Can an innovative wallpaper-like liner help reduce the number of cases of malaria, and if so, will it be cost effective? Donald S. Shepard, a professor at the Schneider Institutes for Health Policy at the Heller School wants to know. And he has gotten the Bill and Melinda Gates Foundation to help. A grant, totaling nearly $500,000 over the next three years, will allow Shepard and collaborators to pursue their research in Kenya and Tanzania.
Shepard's four-person team includes Elizabeth Glaser, a doctoral student at Heller, Sareh Khoshi (M.S. '10), who will gather information in the US, and Aggrey Kihombo (Ph.D. '04), an expert in economic analysis in healthcare and faculty member at Mzumbe University in Tanzania. Kihombo is a former student of Shepard's.

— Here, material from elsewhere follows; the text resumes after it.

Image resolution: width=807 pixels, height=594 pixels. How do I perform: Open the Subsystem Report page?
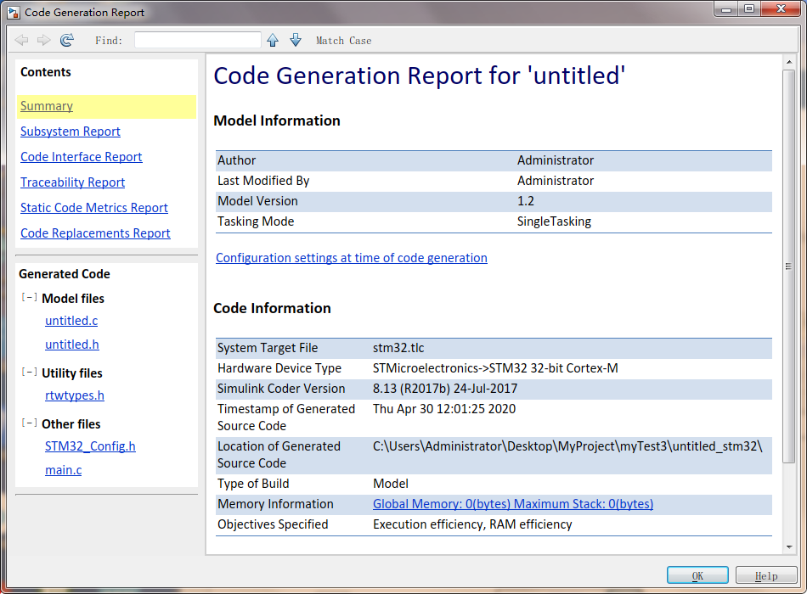coord(71,132)
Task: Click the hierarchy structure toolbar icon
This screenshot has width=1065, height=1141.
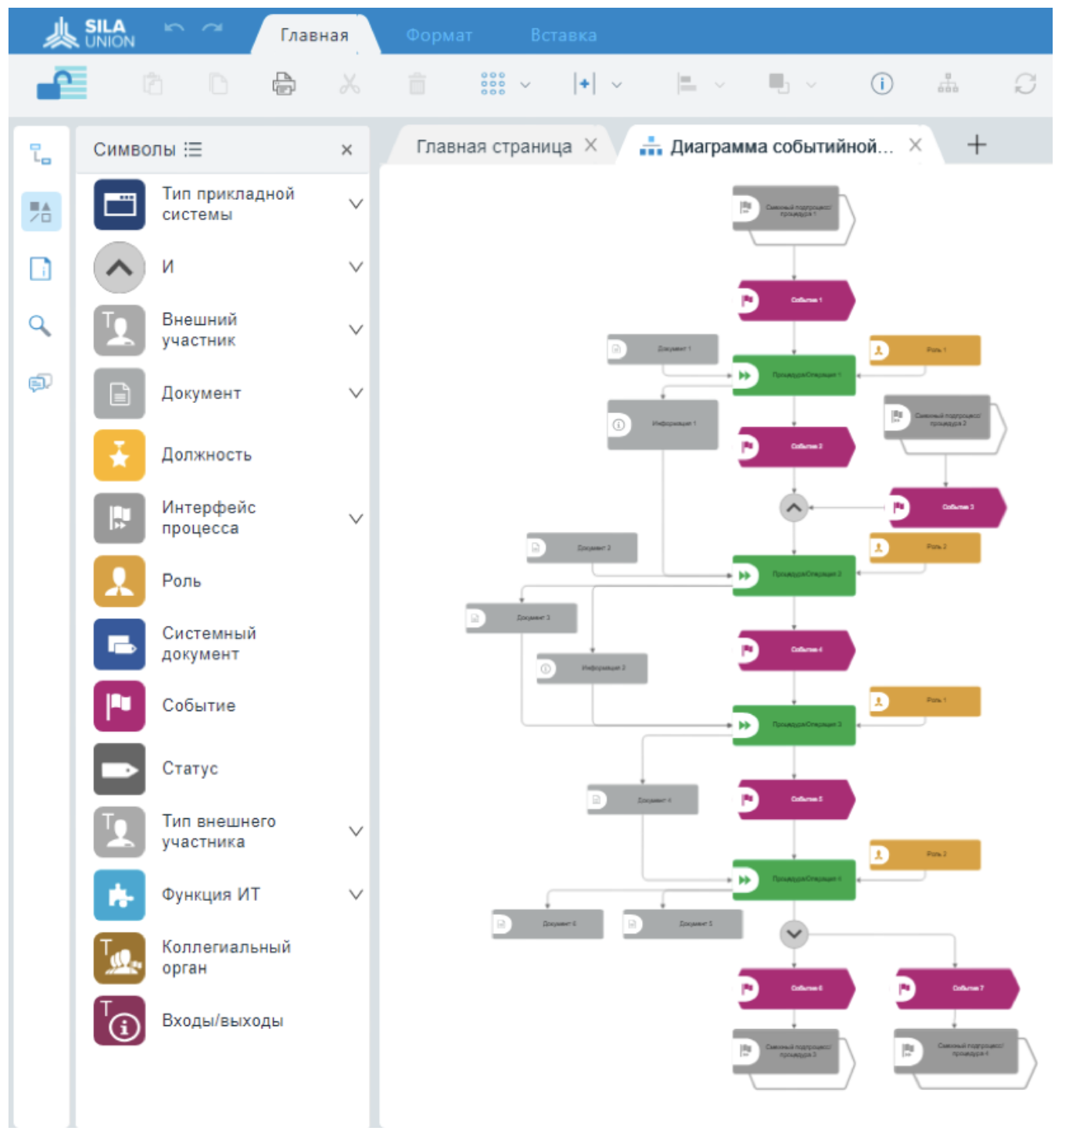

"The research builds on a study that was launched a few years ago by the Centers for Disease Control in collaboration with the Kenya Medical Research Institute to measure the effectiveness of the wallpaper-like liner technology," says Shepard. "The material releases insecticides over several years. It has been found to be quite efficacious, and the economics of it are where we come in."
Recent data from results in Kenya found that the insecticide-treated wall liners cut malaria infections by 38 percent. To fully understand the benefits, Shepard and his team will be calculating additional outcomes, such as exploring the impact of childhood learning in the area school system. They will head to Africa in mid-February for two weeks.
According to the World Health Organization's Roll Back Malaria program, malaria kills 800,000 people in Africa each year91 percent of all malarial deaths worldwide.
Shepard estimates that the new technology could prevent as many as 300,000 deaths annually.
Shepard's four decades of research and teaching focus in the areas of international health, incentives to improve overall performance of the health system, and cost-effectiveness analysis. He specializes in HIV, cardiovascular disease, malaria and two other mosquito-borne illnesses--dengue and lymphatic filariasis.
Once the data are collected and analyzed, government agencies and members of donor communities will be among the most eager audiences as they seek to prevent those diseases.
"Malaria is one of the biggest killers in the world," says Shepard. "We've known how to treat it, but it's only been in recent years that prevention strategies have been implemented in a larger scale."
Currently, mosquito nets are the most widely implemented method to stave off malaria. The second strategy is indoor residual spraying. While progress has been made, Shepard hopes for more.
"This is one more very important tool that can overcome some of the limitations in existing technology and make a very substantial contribution," he says.